What the task requires –
In the material below, some lines carry "computer". Copy each such line.

Supplied material –
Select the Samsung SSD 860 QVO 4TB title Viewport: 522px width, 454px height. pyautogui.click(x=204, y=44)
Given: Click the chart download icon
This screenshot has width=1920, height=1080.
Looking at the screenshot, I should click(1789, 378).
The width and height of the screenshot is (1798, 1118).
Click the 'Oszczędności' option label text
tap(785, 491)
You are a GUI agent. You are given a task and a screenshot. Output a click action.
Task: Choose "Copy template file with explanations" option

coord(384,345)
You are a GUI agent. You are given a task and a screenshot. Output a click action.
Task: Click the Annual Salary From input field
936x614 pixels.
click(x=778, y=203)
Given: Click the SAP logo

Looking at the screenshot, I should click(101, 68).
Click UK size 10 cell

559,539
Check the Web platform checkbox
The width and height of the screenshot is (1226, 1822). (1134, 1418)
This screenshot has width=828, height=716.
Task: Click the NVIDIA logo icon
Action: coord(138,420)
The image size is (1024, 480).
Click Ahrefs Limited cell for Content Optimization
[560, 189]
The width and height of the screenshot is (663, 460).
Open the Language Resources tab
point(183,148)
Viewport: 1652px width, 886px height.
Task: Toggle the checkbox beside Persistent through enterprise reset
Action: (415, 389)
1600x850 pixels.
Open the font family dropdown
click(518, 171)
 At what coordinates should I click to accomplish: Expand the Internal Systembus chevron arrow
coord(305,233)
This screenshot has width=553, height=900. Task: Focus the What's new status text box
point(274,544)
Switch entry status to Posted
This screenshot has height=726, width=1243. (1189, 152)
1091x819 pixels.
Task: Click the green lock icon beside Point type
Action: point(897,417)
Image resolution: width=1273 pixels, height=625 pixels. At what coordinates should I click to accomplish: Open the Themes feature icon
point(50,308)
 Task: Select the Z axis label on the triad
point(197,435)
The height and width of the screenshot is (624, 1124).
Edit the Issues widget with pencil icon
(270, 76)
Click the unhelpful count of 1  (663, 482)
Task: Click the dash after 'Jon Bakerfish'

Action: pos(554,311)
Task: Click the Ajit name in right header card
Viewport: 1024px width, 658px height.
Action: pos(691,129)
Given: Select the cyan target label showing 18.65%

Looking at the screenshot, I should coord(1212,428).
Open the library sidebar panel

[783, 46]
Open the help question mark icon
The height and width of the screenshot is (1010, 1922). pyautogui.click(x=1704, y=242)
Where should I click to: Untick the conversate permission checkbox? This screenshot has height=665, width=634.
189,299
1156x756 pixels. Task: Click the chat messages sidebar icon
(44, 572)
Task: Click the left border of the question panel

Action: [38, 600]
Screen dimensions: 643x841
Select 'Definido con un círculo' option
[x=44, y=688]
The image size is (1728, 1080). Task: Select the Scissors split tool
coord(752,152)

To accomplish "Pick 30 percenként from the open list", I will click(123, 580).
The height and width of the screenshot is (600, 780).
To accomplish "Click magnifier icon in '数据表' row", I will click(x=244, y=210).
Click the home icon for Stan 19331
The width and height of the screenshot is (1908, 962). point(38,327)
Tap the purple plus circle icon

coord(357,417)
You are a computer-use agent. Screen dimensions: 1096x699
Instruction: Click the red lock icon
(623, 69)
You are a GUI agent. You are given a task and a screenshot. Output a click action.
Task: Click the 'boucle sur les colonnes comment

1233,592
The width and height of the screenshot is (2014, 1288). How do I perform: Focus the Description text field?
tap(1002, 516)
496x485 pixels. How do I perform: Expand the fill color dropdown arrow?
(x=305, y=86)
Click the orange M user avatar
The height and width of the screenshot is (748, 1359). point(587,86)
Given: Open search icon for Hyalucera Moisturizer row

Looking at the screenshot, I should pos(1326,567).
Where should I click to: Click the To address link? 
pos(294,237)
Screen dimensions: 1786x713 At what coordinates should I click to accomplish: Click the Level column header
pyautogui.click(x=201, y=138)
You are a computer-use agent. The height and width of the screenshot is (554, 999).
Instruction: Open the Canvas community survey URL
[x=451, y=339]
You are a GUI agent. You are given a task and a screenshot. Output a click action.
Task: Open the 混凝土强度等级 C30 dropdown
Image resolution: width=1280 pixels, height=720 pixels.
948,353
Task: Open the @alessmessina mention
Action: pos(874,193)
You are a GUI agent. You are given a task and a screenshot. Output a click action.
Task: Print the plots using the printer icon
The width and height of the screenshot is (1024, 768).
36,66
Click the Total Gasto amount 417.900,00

Solution –
You are a computer-use agent. Screen dimensions: 1096x699
You are a computer-use agent. The height and width of the screenshot is (554, 999).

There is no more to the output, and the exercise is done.